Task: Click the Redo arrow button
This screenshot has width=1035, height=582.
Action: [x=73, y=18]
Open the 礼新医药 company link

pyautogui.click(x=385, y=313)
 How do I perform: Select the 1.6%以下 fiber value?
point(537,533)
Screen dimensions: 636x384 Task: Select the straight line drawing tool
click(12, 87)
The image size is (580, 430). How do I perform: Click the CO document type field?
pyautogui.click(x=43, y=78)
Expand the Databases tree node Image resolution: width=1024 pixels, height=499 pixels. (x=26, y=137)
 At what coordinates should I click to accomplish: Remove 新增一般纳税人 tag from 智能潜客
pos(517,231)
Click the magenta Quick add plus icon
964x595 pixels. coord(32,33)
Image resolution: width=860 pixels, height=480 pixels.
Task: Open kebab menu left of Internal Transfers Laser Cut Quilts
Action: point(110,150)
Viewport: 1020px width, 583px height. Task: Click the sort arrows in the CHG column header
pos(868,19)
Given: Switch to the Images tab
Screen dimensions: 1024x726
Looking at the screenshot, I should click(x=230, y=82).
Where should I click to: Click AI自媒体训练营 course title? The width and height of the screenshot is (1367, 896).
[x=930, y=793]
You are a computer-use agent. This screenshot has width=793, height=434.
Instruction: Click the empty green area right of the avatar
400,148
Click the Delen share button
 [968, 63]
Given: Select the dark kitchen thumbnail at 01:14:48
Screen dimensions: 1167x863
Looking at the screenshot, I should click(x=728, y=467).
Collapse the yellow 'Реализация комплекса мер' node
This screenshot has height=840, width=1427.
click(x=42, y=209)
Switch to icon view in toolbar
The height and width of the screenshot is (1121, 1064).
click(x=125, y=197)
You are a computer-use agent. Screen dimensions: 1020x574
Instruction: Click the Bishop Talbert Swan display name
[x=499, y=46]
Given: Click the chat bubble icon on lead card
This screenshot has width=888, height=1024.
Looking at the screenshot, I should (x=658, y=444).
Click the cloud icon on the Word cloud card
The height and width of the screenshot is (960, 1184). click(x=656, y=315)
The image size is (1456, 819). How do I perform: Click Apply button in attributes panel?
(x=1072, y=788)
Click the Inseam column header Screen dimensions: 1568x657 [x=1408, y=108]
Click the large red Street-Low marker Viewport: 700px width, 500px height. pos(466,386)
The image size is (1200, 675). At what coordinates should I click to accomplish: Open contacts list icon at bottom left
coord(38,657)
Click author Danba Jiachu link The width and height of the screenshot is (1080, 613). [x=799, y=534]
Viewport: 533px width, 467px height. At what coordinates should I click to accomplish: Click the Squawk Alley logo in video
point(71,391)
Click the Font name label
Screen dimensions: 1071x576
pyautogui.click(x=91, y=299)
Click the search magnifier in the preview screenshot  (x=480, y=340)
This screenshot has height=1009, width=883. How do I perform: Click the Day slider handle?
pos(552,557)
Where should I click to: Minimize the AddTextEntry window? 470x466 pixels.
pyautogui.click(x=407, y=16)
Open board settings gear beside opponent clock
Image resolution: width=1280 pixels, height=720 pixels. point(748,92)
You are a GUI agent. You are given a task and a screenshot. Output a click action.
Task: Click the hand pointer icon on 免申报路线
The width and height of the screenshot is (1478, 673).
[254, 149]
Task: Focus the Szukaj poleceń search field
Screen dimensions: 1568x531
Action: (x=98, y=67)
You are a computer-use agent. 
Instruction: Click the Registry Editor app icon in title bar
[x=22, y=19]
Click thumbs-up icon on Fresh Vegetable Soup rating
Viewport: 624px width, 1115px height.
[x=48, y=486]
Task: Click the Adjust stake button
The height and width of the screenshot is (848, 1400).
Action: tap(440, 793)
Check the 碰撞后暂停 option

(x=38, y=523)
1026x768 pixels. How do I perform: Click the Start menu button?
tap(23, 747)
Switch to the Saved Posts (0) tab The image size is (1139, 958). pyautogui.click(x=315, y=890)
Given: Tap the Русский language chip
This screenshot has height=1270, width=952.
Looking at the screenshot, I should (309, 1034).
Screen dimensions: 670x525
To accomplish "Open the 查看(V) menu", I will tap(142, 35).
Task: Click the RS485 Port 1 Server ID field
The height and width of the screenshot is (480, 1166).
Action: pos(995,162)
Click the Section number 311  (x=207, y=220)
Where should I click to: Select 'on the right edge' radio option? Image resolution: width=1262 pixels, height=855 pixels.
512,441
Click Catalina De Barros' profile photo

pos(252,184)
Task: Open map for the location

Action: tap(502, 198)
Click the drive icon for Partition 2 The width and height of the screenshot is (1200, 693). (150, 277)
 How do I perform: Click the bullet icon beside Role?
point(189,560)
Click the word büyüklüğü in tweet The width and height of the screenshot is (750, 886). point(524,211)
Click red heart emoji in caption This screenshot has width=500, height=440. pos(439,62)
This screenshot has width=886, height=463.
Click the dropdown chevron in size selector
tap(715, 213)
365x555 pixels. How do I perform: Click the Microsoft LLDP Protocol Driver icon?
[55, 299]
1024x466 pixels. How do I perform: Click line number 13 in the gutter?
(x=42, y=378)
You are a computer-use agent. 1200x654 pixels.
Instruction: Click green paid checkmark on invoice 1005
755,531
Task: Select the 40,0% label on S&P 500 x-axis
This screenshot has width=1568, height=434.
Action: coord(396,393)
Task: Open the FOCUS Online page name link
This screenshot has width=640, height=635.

---*---

- Problem details -
Please retype the whole of the material above exactly.

- Output for this task -
Task: Click the Redo arrow button
This screenshot has width=1035, height=582.
Action: [x=73, y=18]
Open the 礼新医药 company link

pyautogui.click(x=385, y=313)
 How do I perform: Select the 1.6%以下 fiber value?
point(537,533)
Screen dimensions: 636x384 Task: Select the straight line drawing tool
click(12, 87)
The image size is (580, 430). How do I perform: Click the CO document type field?
pyautogui.click(x=43, y=78)
Expand the Databases tree node Image resolution: width=1024 pixels, height=499 pixels. (x=26, y=137)
 At what coordinates should I click to accomplish: Remove 新增一般纳税人 tag from 智能潜客
pos(517,231)
Click the magenta Quick add plus icon
964x595 pixels. coord(32,33)
Image resolution: width=860 pixels, height=480 pixels.
Task: Open kebab menu left of Internal Transfers Laser Cut Quilts
Action: point(110,150)
Viewport: 1020px width, 583px height. Task: Click the sort arrows in the CHG column header
pos(868,19)
Given: Switch to the Images tab
Screen dimensions: 1024x726
Looking at the screenshot, I should click(x=230, y=82).
Where should I click to: Click AI自媒体训练营 course title? The width and height of the screenshot is (1367, 896).
[x=930, y=793]
You are a computer-use agent. This screenshot has width=793, height=434.
Instruction: Click the empty green area right of the avatar
400,148
Click the Delen share button
 [968, 63]
Given: Select the dark kitchen thumbnail at 01:14:48
Screen dimensions: 1167x863
Looking at the screenshot, I should click(x=728, y=467).
Collapse the yellow 'Реализация комплекса мер' node
This screenshot has height=840, width=1427.
click(x=42, y=209)
Switch to icon view in toolbar
The height and width of the screenshot is (1121, 1064).
click(x=125, y=197)
You are a computer-use agent. Screen dimensions: 1020x574
Instruction: Click the Bishop Talbert Swan display name
[x=499, y=46]
Given: Click the chat bubble icon on lead card
This screenshot has width=888, height=1024.
Looking at the screenshot, I should (x=658, y=444).
Click the cloud icon on the Word cloud card
The height and width of the screenshot is (960, 1184). click(x=656, y=315)
The image size is (1456, 819). How do I perform: Click Apply button in attributes panel?
(x=1072, y=788)
Click the Inseam column header Screen dimensions: 1568x657 [x=1408, y=108]
Click the large red Street-Low marker Viewport: 700px width, 500px height. pos(466,386)
The image size is (1200, 675). At what coordinates should I click to accomplish: Open contacts list icon at bottom left
coord(38,657)
Click author Danba Jiachu link The width and height of the screenshot is (1080, 613). [x=799, y=534]
Viewport: 533px width, 467px height. At what coordinates should I click to accomplish: Click the Squawk Alley logo in video
point(71,391)
Click the Font name label
Screen dimensions: 1071x576
pyautogui.click(x=91, y=299)
Click the search magnifier in the preview screenshot  (x=480, y=340)
This screenshot has height=1009, width=883. How do I perform: Click the Day slider handle?
pos(552,557)
Where should I click to: Minimize the AddTextEntry window? 470x466 pixels.
pyautogui.click(x=407, y=16)
Open board settings gear beside opponent clock
Image resolution: width=1280 pixels, height=720 pixels. point(748,92)
You are a GUI agent. You are given a task and a screenshot. Output a click action.
Task: Click the hand pointer icon on 免申报路线
The width and height of the screenshot is (1478, 673).
[254, 149]
Task: Focus the Szukaj poleceń search field
Screen dimensions: 1568x531
Action: (x=98, y=67)
You are a computer-use agent. 
Instruction: Click the Registry Editor app icon in title bar
[x=22, y=19]
Click thumbs-up icon on Fresh Vegetable Soup rating
Viewport: 624px width, 1115px height.
[x=48, y=486]
Task: Click the Adjust stake button
The height and width of the screenshot is (848, 1400).
Action: tap(440, 793)
Check the 碰撞后暂停 option

(x=38, y=523)
1026x768 pixels. How do I perform: Click the Start menu button?
tap(23, 747)
Switch to the Saved Posts (0) tab The image size is (1139, 958). pyautogui.click(x=315, y=890)
Given: Tap the Русский language chip
This screenshot has height=1270, width=952.
Looking at the screenshot, I should (309, 1034).
Screen dimensions: 670x525
To accomplish "Open the 查看(V) menu", I will tap(142, 35).
Task: Click the RS485 Port 1 Server ID field
The height and width of the screenshot is (480, 1166).
Action: pos(995,162)
Click the Section number 311  (x=207, y=220)
Where should I click to: Select 'on the right edge' radio option? Image resolution: width=1262 pixels, height=855 pixels.
512,441
Click Catalina De Barros' profile photo

pos(252,184)
Task: Open map for the location

Action: tap(502, 198)
Click the drive icon for Partition 2 The width and height of the screenshot is (1200, 693). (150, 277)
 How do I perform: Click the bullet icon beside Role?
point(189,560)
Click the word büyüklüğü in tweet The width and height of the screenshot is (750, 886). point(524,211)
Click red heart emoji in caption This screenshot has width=500, height=440. pos(439,62)
This screenshot has width=886, height=463.
Click the dropdown chevron in size selector
tap(715, 213)
365x555 pixels. How do I perform: Click the Microsoft LLDP Protocol Driver icon?
[55, 299]
1024x466 pixels. How do I perform: Click line number 13 in the gutter?
(x=42, y=378)
You are a computer-use agent. 1200x654 pixels.
Instruction: Click green paid checkmark on invoice 1005
755,531
Task: Select the 40,0% label on S&P 500 x-axis
This screenshot has width=1568, height=434.
Action: coord(396,393)
Task: Open the FOCUS Online page name link
This screenshot has width=640, height=635.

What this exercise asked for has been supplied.